◆ EXERCISE
Reproduce the line that contains "This screenshot has height=500, width=800." and every line after it through the end of the records, exactly, with nothing added.

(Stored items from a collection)
☆ ☆ ☆ ☆
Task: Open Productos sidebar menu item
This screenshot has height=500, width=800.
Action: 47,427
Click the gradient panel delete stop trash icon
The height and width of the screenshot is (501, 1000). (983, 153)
☆ ☆ ☆ ☆
◆ WORKED SOLUTION
This screenshot has height=500, width=800.
Action: 47,427
Click the gradient panel delete stop trash icon
The height and width of the screenshot is (501, 1000). (983, 153)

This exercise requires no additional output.